Desde criança, seu temperamento era oposto ao do irmão. Enquanto Antônio José Alves era tranqüilo e comedido, amante dos livros e do estudo, João José Alves amava mais a rua do que a casa paterna, chefiava moleques, filava aulas e apedrejava  pomares.

Adulto, conservou seu temperamento briguento e irrequieto, muitas vezes batendo às portas do irmão no meio da noite, em busca de asilo, de esconderijo seguro para suas brigas e arruaças.

Certa feita, arvorado em cabo eleitoral da oposição, se levantou contra Wanderley, Tibério Moncorvo e demais conservadores. Furtou uma urna eleitoral e, sob o olhar tolerante do irmão, a admiração dos  sobrinhos  e o temor da cunhada, se escondeu  na casa do Dr. Alves.

Outra vez fez coisa muito pior: desafiando o Presidente da província, interrompeu o espetáculo do Teatro São João e rasgou o pano de boca  pondo em pânico  os  espectadores. Jorge Amado, relata  o episódio do seguinte modo:

“Uma vez o Dr.Alves levou os filhos ao teatro. Era o São João, o mesmo onde anos depois Castro Alves seria aclamado como um ídolo, como um paladino da liberdade, como a voz mais alta do seu povo. E o teatro naquela noite estava num de seus dias maiores. O presidente da província, no seu camarote, dominava a assistência. As demais autoridades estavam presentes, os chefes da oposição, as mais ilustres famílias, as mulheres vestidas com pompa, elegância e luxo, os homens ostentando casacas e  condecorações. Nas tribunas os estudantes e os populares olhavam a imponência das famílias que chegavam. O espetáculo vai começar. Descerra-se lentamente o pano de boca, todos os olhares estão fitos no palco, o cenário vai aparecendo.
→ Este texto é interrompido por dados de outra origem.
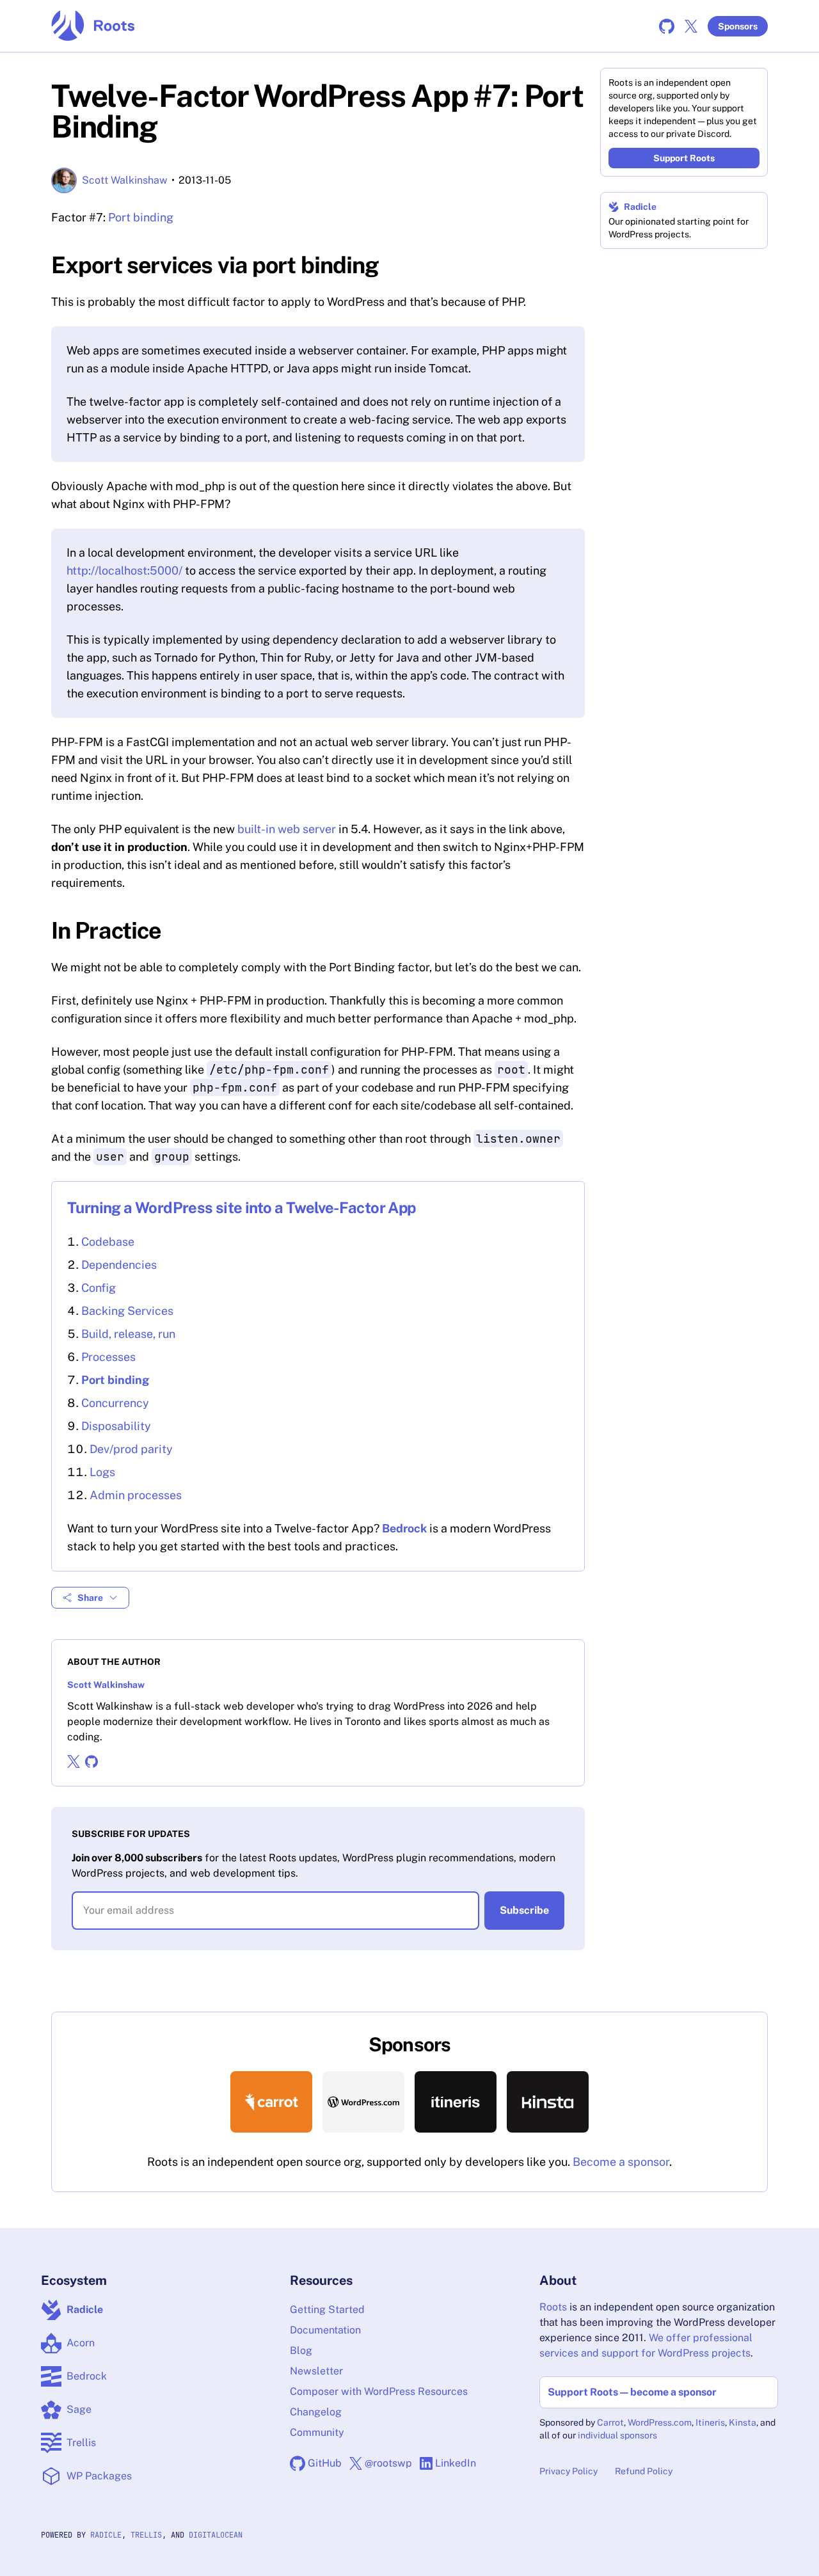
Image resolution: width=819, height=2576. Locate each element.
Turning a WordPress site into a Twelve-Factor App (241, 1207)
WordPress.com (660, 2422)
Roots (553, 2307)
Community (317, 2432)
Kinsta (742, 2422)
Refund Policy (643, 2471)
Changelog (316, 2412)
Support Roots (684, 158)
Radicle (640, 207)
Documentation (325, 2330)
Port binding (140, 217)
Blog (301, 2350)
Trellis (146, 2535)
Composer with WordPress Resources (379, 2391)
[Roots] (93, 26)
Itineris (710, 2422)
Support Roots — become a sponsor (632, 2392)
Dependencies (119, 1264)
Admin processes (136, 1495)
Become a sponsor (621, 2161)
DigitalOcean (216, 2535)
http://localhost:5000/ (124, 570)
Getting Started (327, 2309)
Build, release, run (128, 1333)
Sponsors (738, 26)
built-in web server (286, 829)
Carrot (610, 2422)
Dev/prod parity (131, 1449)
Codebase (107, 1241)
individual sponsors (617, 2435)
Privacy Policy (568, 2471)
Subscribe (524, 1910)
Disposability (116, 1426)
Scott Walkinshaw (125, 180)
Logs (102, 1472)
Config (98, 1287)
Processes (108, 1357)
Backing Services (127, 1310)
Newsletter (316, 2371)
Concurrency (115, 1403)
As lutas da Independência ainda estavam próximas. O Brasil deixara de ser colônia há bem pouco tempo. Os ânimos ainda estavam exaltados e tudo que lembrava Portugal como dominador tinha para os brasileiros o sabor de insulto. No cenário agora totalmente visível o primeiro governante geral do Brasil, Tomé de Sousa, descia da caravela para a terra nova e era uma esbelta e rica figura, altiva e desdenhosa. Aos seus pés os índios   se curvavam em quase adoração. Os olhos de todos do teatro estavam fitos no cenário. Houve mesmo nos camarotes um começo de palmas à beleza da realização do cenarista e aos atores que entravam  em cena. Mas das torrinhas veio uma voz de estudante que gritou:

-- Fora! O Brasil se inclinando ante Portugal. Fora!

Outra voz exclamou:

-- Isso é um insulto..
.
E, de repente, do camarote da família Alves um homem pula no palco. É o Alferes João José Alves, leva um punhal na mão. Seu punhal alcança o peito de Tomé de Sousa, o cenário se rasga, as punhaladas se sucedem. Agora os estudantes e o povo das torrinhas aplaudem entusiasticamente. O cenário está reduzido a tiras, os artistas fugiram do palco. Wanderley, então presidente da província, se retira do seu camarote, considerando-se agravado com o sucedido. Mas o povo o vaia, diz que ele está vendido aos portugueses, que não é brasileiro, não sente a liberdade. Ele mandou que a tropa faça fogo sobre o povo, o Alferes João José atira longe seu punhal, grita para os soldados:

-- Terão coragem de atirar sobre seus irmãos?

Atrás dele, de peitos descobertos estão dezenas de populares  e estudantes. Os soldados não atiram, deixam que a multidão se jogue para a rua e organize passeatas de protesto, comícios, um princípio de revolta.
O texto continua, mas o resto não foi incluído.